For traders, the only thing that can be done in the face of changing market conditions is to strengthen the awareness of risk control. Do not use leverage excessively. Learn to take the initiative to reduce leverage and learn to take light positions to maximize the use of funds. It is gambling.
Delivery contract or perpetual contract?
The perpetual contract is developed on the basis of the delivery contract. Does it mean that all aspects must be superior to the delivery contract? Will the delivery contract be eliminated from now on? Let's look at the characteristics of both:
The leverage of the delivery contract is small, up to 20 times, and the price is easily manipulated, significantly deviating from the spot price. Retail investors carry out delivery contracts, which is the norm, but it is still very easy to be pinned out before the delivery period. In essence, delivery is extremely unfriendly to retail investors (even if it is a hedge, it will continue to face the problem of shifting positions), and the delivery contract can be said to be prepared for the spot dealer to a certain extent.
The range of leverage for perpetual contracts is larger and can range from 1-100 times.
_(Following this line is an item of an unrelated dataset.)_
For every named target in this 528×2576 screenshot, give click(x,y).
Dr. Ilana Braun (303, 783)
As for price manipulation, the perpetual contract has a "position rate" design: if the bulls want to make a malicious short position and there are too many people to do more, then the rate needs to be paid to the bears. The ''Position Rate' mechanism maintains the long-short balance of the market and avoids price manipulation and malicious outbursts in delivery contracts. Therefore, even with 100 times leverage, users don't have to be nervous at all times.
However, from another perspective, although the exchange claims that it does not charge the position rate, but is charged by one party in the long and short, there may be unfairness caused by the excessive charge on the other side (the position rate is multiplied by the margin). The percentage of the price is charged, for example, ten times leverage, the fund rate is three thousandths, which is equivalent to three percent of the margin loss). Although the price of the contract will not be higher than the spot price for a long time, but it will often fluctuate above and below the spot price, it will not only benefit one party. However, if you do not plan to hold a long-term position, you will only be short-term and may deliver. The contract is more suitable than sustainability.
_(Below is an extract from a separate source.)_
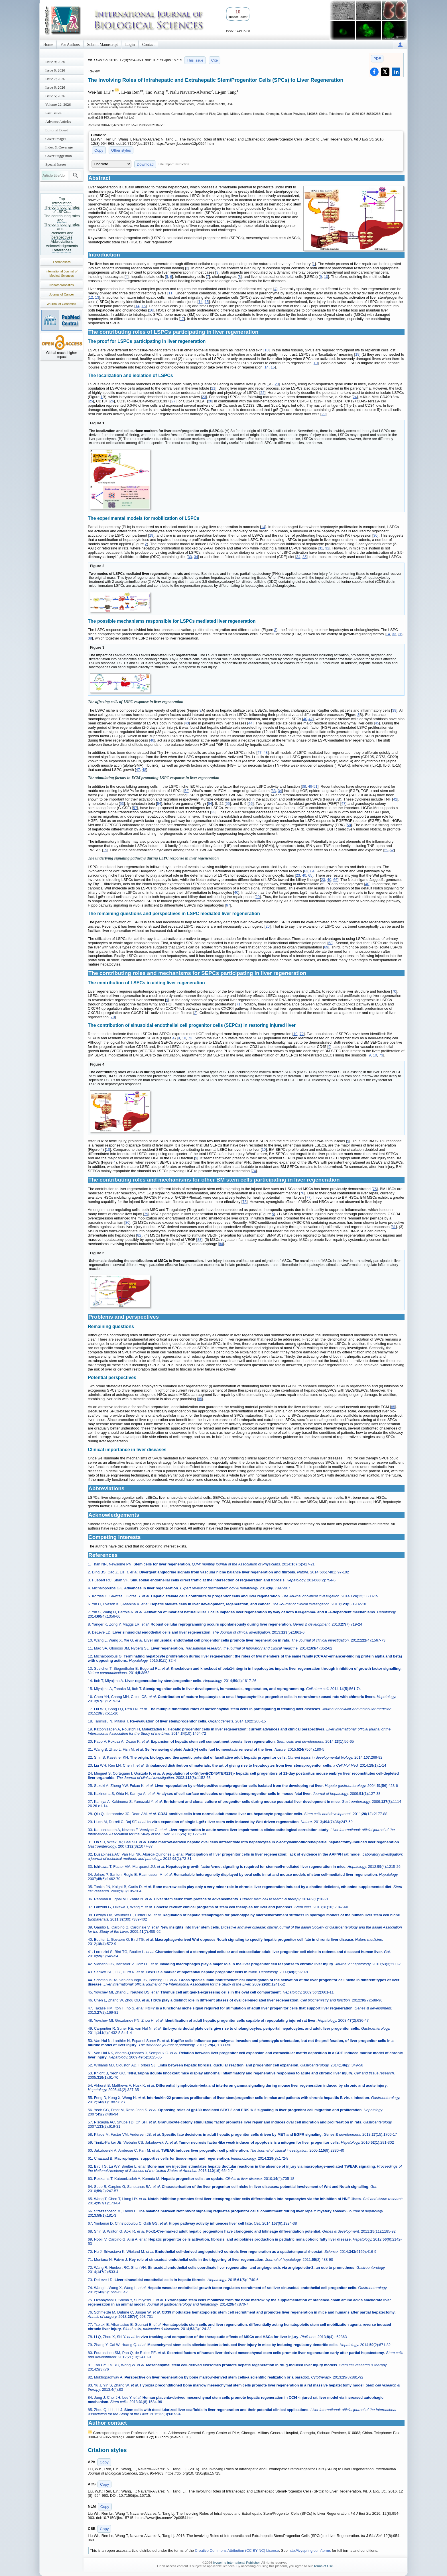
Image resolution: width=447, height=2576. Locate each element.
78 (244, 1202)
As a result, the uses and advantages of the perpetual contract and the delivery contract are different. The former is more risky but more speculative. Delivery contracts are more suitable for miners or some users of hedging, and if you want long-term speculation, a sustainable contract is more suitable.
In fact, whether it is a perpetual contract or a delivery contract, the current digital currency derivatives trading market is still immature. In the words of Owen Zhuang, it is still in the stage of “savage growth”. There is still a long way to go in the future, the improvement of policies, the regulation of the market, the efforts of every team… opportunities and challenges.